200 years into the future, society has fractioned off into tiny groups with a mysterious wall appearing out of nowhere segregating the population even further from their own world. Paul is a man living within these walls that appear to be closing in around him. However, Paul's focus isn't on the collapsing society but his own personal world as he looks to the past to help solve his present problems with his mother, Helen. A beautiful woman who is drinking an unknown black liquid that's keeping her youthful but is also causing her mind to slip and scars to form all over her body.
John R. Hand violated the visual cortex of audiences back in 2006 -- or 2007 when the DVD was released -- with the release of his movie "Frankensteins Bloody Nightmare" (don't jump all over my ass about punctuation because that's how the movie's title is spelled). A mind-bending experimental movie that was as confusing as it was strange. Yet somehow still fascinating. John R. Hand returned in 2008 with "Scars of Youth" -- an Oedipus complex themed post-apocalyptic film inspired by dystopian Russian science-fiction films and a movie that Freud himself probably would have screened at lectures.

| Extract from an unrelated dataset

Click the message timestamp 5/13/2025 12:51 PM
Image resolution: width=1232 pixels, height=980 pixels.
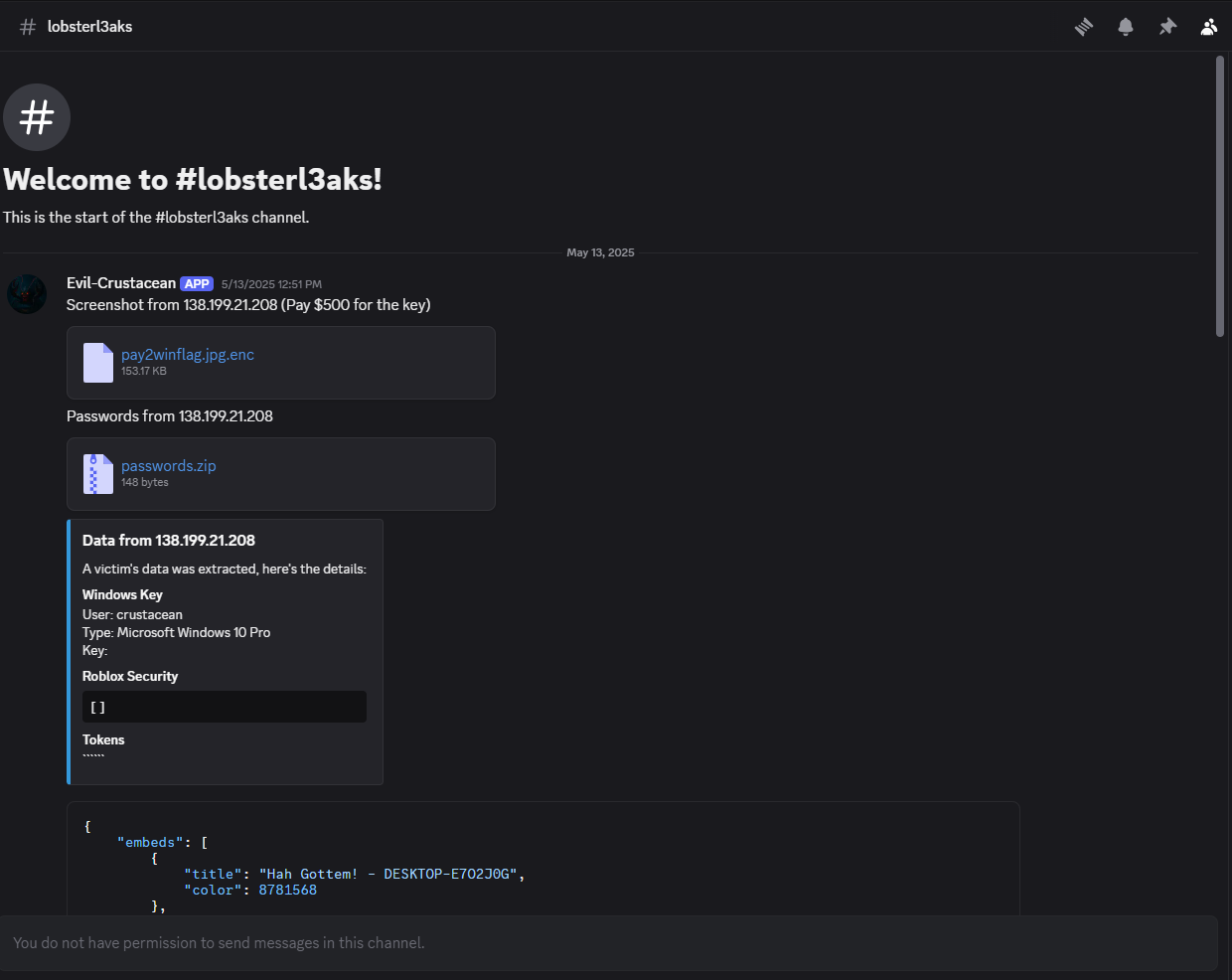(271, 284)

200 years in the future, society is gone and what remains are small pockets of people who are kept fenced in by mysterious men in white hazmat suits. Nobody's sure how or when the barrier went up that separates what few people there are from the rest of the world. Paul is one of these corralled survivors, and while he tries to make sense of the reality that he finds himself in, he spends more time focusing on the crumbling relationship with his mother. A woman who's become addicted to a mysterious black liquid substance that helps her maintain her youth but leaving her in a hallucinogenic state and forming visible scars.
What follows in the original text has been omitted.